The viscous stress for the reference system (REF) of 100 × 100 nm and systems 0.5 × REF (50 × 50 nm), 2 × REF (200 × 200 nm) and 8 × REF (800 × 800 nm) show that the system to be scalable, i.e. applicable on all length scales. The markers correspond to simulated values, and the line is a guide for the eye

To further investigate the behaviour of large slip fractions, the sides X and Y were normalized with respect to the reference system, X ref, and Y ref (100 × 100 nm). The viscous stresses are shown as functions of X/X ref or \(\frac{1}{{Y/Y_{\text{ref}} }}.\) Model 1 was used and X and Y were varied between 5 and 2,000 nm. For comparison, the large slip fraction of X (99.9 %) was compared to a moderate (60 %) and a small (0.5 %) slip fraction. In Fig. 9, it is shown that small and moderate slip fractions show a linear dependence on the viscous stress whereas larger slip patches can be expressed by a logarithmic function.

Fig. 9
figure 9

The viscous stress on the top surface was determined for three different slip proportions on surface X, 0.5, 60 and 99.9 % slip for two cases. a Y = 100 nm and 5 nm ≤ X ≤ 2,000 nm, c.f. X ref is 100 nm, and b X = 100 nm and 5 nm ≤ Y ≤ 2,000 nm, c.f. Y ref is 100 nm. Markers correspond to simulated values, and the line is a guide for the eye

The effect of the number of slip patches, keeping the total amount of slip constant, was studied by dividing the slip patch into several smaller patches (1–10). The slip patches were symmetrically distributed with adjacent no slip patches (Model system 3, size 100 × 100 nm).

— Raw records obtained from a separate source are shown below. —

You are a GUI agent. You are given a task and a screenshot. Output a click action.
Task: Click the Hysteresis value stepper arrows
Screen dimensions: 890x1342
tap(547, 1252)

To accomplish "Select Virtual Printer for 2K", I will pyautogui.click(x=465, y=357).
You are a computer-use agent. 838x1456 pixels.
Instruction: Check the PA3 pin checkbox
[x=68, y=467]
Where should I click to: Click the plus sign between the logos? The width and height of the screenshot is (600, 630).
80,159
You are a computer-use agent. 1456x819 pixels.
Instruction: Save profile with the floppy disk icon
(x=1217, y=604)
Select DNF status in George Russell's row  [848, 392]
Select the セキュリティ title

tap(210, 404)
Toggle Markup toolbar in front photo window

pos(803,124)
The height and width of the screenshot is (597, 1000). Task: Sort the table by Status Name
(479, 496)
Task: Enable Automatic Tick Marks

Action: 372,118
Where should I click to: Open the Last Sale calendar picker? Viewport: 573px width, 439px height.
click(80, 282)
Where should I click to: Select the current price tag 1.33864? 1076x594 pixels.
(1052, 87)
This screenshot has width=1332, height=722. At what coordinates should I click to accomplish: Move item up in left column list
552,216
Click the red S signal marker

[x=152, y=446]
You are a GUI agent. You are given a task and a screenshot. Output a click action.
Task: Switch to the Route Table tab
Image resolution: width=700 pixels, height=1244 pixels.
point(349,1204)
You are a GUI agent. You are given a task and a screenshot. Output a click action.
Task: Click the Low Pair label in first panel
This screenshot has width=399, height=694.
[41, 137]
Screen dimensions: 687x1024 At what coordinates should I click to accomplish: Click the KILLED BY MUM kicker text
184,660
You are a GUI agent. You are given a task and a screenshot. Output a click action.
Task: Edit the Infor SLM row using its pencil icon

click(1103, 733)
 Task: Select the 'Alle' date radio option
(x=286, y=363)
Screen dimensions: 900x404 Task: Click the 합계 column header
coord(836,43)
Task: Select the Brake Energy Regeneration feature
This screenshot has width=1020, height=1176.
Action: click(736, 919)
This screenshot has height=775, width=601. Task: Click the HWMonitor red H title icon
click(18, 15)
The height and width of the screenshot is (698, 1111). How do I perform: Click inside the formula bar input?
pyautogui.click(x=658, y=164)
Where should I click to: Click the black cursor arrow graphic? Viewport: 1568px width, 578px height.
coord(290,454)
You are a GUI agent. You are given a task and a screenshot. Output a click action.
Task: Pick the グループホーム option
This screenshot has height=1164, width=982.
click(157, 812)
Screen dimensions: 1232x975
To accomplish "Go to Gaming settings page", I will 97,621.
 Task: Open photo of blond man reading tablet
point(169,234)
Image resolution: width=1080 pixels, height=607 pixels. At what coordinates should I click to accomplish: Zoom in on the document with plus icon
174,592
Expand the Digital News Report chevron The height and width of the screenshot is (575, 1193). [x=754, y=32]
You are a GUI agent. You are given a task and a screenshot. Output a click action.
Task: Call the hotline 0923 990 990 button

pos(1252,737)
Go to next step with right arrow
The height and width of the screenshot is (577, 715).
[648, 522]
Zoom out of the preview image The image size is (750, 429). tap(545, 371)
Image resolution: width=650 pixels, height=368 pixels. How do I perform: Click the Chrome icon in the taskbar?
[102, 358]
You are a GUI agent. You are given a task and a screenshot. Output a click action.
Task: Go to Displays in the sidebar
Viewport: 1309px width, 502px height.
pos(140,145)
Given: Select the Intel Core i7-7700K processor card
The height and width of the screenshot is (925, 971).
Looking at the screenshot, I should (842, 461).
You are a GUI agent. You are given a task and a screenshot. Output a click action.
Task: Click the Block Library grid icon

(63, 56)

The slip proportion of X was varied from 10 to 99 %. The main results are that for small slip fractions, the viscous force on the top moving surface was not altered, independent of the number of slip patches (Fig. 10). However, when the slip fraction was increased, the number of slip patches had a profound effect on the viscous force. For a slip fraction of 99 %, the viscous force on the top moving surface decreased from 9.4 × 10−10 to 6.0 × 10−10 N/m, when dividing one patch into ten smaller patches, i.e. a decrease corresponding to 40 %. Generally, more pronounced effects on the viscous stress are displayed when the proportion of slip on the bottom surface is larger than 90 % and the number of slip patches is low (preferably only 1 slip patch). This is in agreement with Cottin-Bizonne et al. (2004) who have shown that even a small proportion of no-slip surface in an otherwise slippery surface considerably decrease the effective slippage. The gas fraction in superhydrophobic materials also affects slip, and it is shown that the slip length increases exponentially as the gas fraction approaches 100 %, both in experiments (Lee et al. 2008) and in computer simulations (Ybert et al. 2007; Samaha et al. 2011). Obviously, the stick patches adjacent to the slip regions act as effective barriers, slowing down the fluid velocity and preventing it to increase speed.

Fig. 10
figure 10

The viscous stress compared to the slip surface coverage, showing the effect of the number and the proportion of slip patches. Results indicate that few and large slip patches have the largest effect on the viscous force

4 Conclusion

We have investigated fluid flow in a 2D model system in the nanometre range, with a central slip patch adjacent to two peripheral stick patches on the bottom surface X. The study has shown that the results are scalable, i.e. independent on length scale, and for a more pronounced effect of the fluid flow, the ratio of the size of the slip patch divided by the distances between the surfaces should be close or above one. For small slip fractions, an increase of X of A times gave rise to an A times increased viscous stress at the top surface, whereas an increase in the height Y implied an inverse relationship. For larger slip fractions, the relationship was logarithmic. When increasing the number of slip patches in the model, it was noticed that for smaller slip fractions, the number of slip patches did not have an impact on the viscous stress, whereas for larger slip fractions, a slip patch fragmentation resulting in several small slip patches showed minor effect on the viscous stress. To obtain a large effect on the viscous stress, the slip fraction should be large, preferably above 90 %, and the number of slip patches should be low, preferably one.